> **Text block**
· · · ·
Mistake #2: Not Decomposing Enough (Stop at Surface Level)

# ❌ Wrong: Surface-level decomposition
plan = ["Increase traffic", "Improve conversion"]  # HOW?

# ✅ Correct: Deep decomposition
traffic_breakdown = {
    "organic": {
        "current": 3000,
        "target": 5000,
        "tactics": ["Publish 8 SEO articles/month", "Build 20 backlinks/month"]
    },
    "paid": {
        "current": 5000,
        "target": 8000,
        "tactics": ["Increase ad budget $3k → $5k", "Test 5 new ad creatives"]
    },
    "referral": {
        "current": 2000,
        "target": 4000,
        "tactics": ["Launch referral program with $50 credit incentive"]
    }
}

Mistake #3: Ignoring Constraints

# ❌ Wrong: Plan ignores budget constraint
plan = [
    "Hire 10 salespeople",  # $1M/year salary
    "Open 5 new offices"    # $500k setup
]
# Budget available: $200k ❌

# ✅ Correct: Plan within constraints
plan = [
    "Hire 2 SDRs ($120k total)",
    "Invest in marketing automation ($20k)",
    "Remaining $60k for paid ads"
· · · ·
> **Given records**
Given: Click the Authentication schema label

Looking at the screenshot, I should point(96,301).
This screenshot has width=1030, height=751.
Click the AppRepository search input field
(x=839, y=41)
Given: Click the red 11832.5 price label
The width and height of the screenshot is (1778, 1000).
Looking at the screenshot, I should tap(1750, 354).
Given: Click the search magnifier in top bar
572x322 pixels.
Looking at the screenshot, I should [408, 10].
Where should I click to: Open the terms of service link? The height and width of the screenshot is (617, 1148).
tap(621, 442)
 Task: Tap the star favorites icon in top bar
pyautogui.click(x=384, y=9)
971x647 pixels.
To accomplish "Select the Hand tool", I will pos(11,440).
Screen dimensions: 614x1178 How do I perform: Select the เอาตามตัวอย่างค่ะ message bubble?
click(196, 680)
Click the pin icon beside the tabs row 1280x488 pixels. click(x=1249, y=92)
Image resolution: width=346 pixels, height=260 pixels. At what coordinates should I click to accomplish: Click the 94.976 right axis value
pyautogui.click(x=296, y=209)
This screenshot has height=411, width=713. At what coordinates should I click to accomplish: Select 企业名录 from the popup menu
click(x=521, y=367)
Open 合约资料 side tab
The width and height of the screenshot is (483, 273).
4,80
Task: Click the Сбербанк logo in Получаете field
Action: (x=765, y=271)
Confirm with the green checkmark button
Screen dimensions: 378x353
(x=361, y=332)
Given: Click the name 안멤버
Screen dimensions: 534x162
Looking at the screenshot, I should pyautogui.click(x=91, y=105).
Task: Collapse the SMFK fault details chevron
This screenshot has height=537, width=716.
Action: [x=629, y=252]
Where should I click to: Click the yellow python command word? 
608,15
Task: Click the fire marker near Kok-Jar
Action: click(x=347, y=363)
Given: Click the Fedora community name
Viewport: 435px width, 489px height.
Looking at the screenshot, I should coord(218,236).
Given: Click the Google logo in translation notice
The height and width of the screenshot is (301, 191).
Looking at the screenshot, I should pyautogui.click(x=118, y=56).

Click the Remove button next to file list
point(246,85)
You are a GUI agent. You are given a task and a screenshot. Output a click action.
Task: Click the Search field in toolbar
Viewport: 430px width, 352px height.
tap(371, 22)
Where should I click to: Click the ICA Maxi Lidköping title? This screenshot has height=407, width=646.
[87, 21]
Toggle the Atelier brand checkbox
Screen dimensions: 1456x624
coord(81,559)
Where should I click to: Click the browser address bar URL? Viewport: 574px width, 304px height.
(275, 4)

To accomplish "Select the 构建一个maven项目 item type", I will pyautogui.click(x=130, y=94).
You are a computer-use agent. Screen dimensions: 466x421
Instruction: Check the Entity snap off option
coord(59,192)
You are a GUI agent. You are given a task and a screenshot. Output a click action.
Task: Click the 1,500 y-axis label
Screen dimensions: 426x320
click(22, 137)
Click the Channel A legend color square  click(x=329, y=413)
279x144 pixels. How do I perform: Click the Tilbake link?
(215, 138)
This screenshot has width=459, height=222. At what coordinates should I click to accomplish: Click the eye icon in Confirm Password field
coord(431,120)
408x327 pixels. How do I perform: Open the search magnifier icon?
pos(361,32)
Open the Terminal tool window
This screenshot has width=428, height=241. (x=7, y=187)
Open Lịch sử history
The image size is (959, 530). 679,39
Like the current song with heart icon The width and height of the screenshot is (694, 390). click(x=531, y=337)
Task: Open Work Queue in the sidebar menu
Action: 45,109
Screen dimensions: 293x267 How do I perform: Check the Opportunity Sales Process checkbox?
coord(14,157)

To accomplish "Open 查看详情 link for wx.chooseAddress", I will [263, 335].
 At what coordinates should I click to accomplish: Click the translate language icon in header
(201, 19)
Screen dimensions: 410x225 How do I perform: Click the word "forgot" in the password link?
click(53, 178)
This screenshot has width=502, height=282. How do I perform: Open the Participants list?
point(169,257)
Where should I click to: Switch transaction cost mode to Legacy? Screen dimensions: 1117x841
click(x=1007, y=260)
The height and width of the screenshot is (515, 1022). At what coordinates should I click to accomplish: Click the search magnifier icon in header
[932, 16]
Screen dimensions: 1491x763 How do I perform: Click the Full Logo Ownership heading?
· · · ·
> **Directives**
(1) In the text about planning mistakes, what budget is available under Mistake #3?
(2) Reproduce the entries starting with the line containing "This screenshot has width=459, height=222." and going on through the last line of the entries.
The text about planning mistakes and the entries after it are unrelated material.

> **Task-by-task outputs**
(1) $200k

(2)
This screenshot has width=459, height=222. At what coordinates should I click to accomplish: Click the eye icon in Confirm Password field
coord(431,120)
408x327 pixels. How do I perform: Open the search magnifier icon?
pos(361,32)
Open the Terminal tool window
This screenshot has width=428, height=241. (x=7, y=187)
Open Lịch sử history
The image size is (959, 530). 679,39
Like the current song with heart icon The width and height of the screenshot is (694, 390). click(x=531, y=337)
Task: Open Work Queue in the sidebar menu
Action: 45,109
Screen dimensions: 293x267 How do I perform: Check the Opportunity Sales Process checkbox?
coord(14,157)

To accomplish "Open 查看详情 link for wx.chooseAddress", I will [263, 335].
 At what coordinates should I click to accomplish: Click the translate language icon in header
(201, 19)
Screen dimensions: 410x225 How do I perform: Click the word "forgot" in the password link?
click(53, 178)
This screenshot has width=502, height=282. How do I perform: Open the Participants list?
point(169,257)
Where should I click to: Switch transaction cost mode to Legacy? Screen dimensions: 1117x841
click(x=1007, y=260)
The height and width of the screenshot is (515, 1022). At what coordinates should I click to accomplish: Click the search magnifier icon in header
[932, 16]
Screen dimensions: 1491x763 How do I perform: Click the Full Logo Ownership heading?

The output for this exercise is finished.